Performing a fit of say 20 epochs or performing two fits of 10 epochs each is not equivalent because even though the network weights are preserved, the adaptive optimizer (Adam) state is not preserved between two different fits. Do you know if there is any way to preserve the optimizer state so that doing two consecutive fits of 10 epochs is equivalent to doing a single fit of 20 epochs?
08/02/2023, 5:47 PM
Hi @Manuel! Not currently, the optimizers are re-defined every time the fit is called. What specifically do you want to preserve across runs?

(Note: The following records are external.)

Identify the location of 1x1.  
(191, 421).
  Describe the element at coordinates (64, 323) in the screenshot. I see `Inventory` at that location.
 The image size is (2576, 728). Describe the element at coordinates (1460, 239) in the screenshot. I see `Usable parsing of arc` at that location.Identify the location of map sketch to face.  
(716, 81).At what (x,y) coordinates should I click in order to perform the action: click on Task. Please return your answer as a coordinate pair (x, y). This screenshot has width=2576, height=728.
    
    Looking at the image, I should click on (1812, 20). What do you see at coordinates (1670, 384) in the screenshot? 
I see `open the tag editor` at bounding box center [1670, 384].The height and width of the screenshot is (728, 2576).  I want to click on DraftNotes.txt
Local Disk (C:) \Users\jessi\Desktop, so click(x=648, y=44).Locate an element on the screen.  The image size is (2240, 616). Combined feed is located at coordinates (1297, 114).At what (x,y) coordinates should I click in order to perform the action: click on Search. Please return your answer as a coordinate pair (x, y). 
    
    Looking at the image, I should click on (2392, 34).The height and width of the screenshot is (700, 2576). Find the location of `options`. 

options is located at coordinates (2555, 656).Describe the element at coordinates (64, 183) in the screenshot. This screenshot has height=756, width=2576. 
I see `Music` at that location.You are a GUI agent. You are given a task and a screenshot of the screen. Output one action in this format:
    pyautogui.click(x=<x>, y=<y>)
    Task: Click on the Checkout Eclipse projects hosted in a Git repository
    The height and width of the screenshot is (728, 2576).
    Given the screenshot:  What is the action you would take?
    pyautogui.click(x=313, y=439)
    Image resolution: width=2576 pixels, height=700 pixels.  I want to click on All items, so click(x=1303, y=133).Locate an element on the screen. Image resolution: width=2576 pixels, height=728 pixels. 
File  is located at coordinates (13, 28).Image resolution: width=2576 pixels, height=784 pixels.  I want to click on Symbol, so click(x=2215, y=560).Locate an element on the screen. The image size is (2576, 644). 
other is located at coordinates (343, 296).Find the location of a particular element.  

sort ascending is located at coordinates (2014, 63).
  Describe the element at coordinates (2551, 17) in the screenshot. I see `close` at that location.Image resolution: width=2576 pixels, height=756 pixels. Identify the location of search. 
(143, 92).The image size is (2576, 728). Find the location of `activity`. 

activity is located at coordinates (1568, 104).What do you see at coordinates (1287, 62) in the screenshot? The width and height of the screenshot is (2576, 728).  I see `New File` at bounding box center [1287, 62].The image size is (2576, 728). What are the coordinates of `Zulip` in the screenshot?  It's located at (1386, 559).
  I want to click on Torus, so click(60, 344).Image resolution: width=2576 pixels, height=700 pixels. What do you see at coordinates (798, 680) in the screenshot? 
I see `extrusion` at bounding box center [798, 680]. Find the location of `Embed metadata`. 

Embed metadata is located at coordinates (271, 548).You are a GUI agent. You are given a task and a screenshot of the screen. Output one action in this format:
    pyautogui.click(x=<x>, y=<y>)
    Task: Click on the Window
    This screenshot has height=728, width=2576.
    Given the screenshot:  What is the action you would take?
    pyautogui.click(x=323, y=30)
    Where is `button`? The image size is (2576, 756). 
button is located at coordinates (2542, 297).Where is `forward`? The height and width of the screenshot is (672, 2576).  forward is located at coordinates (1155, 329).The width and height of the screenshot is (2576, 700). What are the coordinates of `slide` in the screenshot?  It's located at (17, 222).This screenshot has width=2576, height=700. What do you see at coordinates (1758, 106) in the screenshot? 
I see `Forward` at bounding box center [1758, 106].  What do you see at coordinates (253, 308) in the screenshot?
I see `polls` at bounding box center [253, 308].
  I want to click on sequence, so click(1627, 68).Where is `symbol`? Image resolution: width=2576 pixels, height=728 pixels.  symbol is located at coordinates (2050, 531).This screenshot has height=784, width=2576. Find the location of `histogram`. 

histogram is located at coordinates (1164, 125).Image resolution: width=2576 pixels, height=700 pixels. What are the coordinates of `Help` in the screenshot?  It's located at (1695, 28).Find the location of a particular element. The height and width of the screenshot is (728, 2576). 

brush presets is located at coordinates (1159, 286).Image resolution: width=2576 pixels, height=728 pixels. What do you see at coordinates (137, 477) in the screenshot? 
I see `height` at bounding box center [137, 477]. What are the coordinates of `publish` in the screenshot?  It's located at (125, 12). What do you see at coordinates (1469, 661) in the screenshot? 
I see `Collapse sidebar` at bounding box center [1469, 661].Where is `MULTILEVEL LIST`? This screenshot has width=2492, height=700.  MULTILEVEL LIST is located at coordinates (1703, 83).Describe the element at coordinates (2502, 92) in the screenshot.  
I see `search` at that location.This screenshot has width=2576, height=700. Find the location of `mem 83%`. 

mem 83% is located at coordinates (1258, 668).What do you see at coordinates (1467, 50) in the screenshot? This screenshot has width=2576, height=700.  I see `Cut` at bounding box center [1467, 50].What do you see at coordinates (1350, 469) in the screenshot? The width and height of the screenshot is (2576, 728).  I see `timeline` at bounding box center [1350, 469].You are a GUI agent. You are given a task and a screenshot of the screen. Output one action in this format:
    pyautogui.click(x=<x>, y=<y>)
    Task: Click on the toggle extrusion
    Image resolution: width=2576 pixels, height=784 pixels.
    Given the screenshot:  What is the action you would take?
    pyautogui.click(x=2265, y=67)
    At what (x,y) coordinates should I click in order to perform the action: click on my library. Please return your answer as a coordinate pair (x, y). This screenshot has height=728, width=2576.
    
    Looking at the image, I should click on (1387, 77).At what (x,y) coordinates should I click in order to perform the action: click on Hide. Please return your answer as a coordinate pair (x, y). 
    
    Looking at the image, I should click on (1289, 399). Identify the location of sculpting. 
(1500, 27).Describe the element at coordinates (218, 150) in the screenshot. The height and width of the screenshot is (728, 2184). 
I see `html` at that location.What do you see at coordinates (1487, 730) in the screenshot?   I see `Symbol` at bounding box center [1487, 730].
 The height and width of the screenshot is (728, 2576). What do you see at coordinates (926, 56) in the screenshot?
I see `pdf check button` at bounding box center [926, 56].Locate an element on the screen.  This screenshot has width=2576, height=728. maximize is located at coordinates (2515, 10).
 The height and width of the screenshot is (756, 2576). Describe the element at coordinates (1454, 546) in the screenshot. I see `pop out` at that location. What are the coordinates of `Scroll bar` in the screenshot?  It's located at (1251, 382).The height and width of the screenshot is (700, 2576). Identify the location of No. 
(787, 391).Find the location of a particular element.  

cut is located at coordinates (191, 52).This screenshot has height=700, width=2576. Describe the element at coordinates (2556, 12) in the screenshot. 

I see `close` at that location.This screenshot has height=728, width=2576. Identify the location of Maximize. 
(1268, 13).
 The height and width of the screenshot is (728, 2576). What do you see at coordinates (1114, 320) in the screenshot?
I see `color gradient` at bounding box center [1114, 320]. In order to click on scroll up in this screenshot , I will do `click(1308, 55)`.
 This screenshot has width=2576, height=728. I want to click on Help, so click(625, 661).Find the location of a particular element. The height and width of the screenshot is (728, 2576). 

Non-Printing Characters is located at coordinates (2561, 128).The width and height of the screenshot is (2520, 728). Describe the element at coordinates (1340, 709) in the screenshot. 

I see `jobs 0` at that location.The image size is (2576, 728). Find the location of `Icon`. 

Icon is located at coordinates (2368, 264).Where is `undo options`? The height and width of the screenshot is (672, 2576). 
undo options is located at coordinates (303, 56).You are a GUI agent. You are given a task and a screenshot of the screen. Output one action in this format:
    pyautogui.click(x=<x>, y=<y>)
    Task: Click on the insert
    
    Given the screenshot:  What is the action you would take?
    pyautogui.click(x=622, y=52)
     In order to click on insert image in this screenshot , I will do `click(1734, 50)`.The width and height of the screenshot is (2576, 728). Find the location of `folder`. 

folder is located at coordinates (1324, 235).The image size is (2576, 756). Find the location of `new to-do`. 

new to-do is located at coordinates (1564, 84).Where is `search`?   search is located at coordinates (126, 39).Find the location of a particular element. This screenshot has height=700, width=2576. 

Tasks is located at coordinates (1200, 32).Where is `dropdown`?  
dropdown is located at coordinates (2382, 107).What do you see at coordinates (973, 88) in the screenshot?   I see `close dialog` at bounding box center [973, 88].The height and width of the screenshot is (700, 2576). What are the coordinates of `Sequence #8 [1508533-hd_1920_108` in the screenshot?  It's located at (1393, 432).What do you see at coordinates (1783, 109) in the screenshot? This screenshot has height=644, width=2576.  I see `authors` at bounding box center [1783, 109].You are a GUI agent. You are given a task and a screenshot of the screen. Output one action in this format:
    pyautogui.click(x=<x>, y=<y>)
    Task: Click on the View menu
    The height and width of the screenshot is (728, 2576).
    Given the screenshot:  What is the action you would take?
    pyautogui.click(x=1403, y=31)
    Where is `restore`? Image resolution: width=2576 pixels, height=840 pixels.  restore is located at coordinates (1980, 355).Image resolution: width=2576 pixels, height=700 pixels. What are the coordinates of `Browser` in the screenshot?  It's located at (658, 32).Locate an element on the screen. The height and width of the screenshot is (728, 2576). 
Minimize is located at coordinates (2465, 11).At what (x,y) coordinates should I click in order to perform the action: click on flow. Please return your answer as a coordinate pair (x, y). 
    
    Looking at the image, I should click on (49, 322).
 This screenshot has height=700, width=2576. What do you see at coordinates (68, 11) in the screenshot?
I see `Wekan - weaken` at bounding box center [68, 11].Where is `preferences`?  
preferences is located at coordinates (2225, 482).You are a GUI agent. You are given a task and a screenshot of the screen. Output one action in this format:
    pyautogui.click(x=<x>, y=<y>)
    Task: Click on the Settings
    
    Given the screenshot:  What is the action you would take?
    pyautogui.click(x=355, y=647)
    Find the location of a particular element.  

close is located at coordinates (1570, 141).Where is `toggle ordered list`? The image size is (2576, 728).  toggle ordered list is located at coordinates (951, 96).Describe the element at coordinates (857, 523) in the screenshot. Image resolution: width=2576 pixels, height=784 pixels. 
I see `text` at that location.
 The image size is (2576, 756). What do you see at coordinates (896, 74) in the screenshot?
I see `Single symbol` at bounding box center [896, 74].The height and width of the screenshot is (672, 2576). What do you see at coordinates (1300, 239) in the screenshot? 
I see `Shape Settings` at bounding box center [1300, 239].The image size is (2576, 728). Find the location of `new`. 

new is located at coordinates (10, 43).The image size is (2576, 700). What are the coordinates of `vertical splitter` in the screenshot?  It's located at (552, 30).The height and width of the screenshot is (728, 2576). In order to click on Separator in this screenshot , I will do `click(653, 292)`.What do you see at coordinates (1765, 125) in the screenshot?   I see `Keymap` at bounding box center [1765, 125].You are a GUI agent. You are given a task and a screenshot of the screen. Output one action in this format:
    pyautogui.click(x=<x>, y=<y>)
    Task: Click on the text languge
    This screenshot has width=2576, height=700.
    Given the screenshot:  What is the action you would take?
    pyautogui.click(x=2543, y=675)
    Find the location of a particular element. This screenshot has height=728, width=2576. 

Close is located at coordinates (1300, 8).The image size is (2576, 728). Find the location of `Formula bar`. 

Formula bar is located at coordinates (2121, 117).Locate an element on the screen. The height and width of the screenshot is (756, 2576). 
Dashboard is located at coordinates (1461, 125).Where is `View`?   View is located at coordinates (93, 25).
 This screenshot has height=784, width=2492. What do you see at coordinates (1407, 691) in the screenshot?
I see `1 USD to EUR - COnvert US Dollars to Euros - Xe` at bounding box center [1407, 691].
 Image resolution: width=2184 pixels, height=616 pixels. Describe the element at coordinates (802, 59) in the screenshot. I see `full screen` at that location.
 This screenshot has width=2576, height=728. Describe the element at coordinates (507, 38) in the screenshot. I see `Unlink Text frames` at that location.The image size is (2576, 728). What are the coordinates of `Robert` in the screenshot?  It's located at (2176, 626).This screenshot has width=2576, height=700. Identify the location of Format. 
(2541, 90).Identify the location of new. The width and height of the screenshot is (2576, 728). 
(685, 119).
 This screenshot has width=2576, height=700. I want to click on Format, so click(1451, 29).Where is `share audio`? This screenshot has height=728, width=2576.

You can modify the learning rate directly, with nf.models.learning_rate = new_value.
08/02/2023, 7:07 PM
Hi @Cristian (Nixtla) I currently have a custom evaluation function (not only for the metric, but I use a specific subset of data with a special ground truth), so I cannot use the built-in validation feature for early stopping. The problem is that my model is TFT-based and the training is very slow (even with a GPU), so optimizing the number of epochs while performing hyperparameters tuning (without early stopping) is very expensive because I have to start the training again for each epoch/step value (basically, I need two different runs to try 200 and 210 epochs). If I had the ability to do an incremental fit, I could create a training loop with an early stopping mechanism using my custom evaluation function. The problem is that if I try to do this the state of the optimizer is not preserved and therefore the results are poor (even trying to decrease the learning rate, I still lose the adaptivity from the previous fit).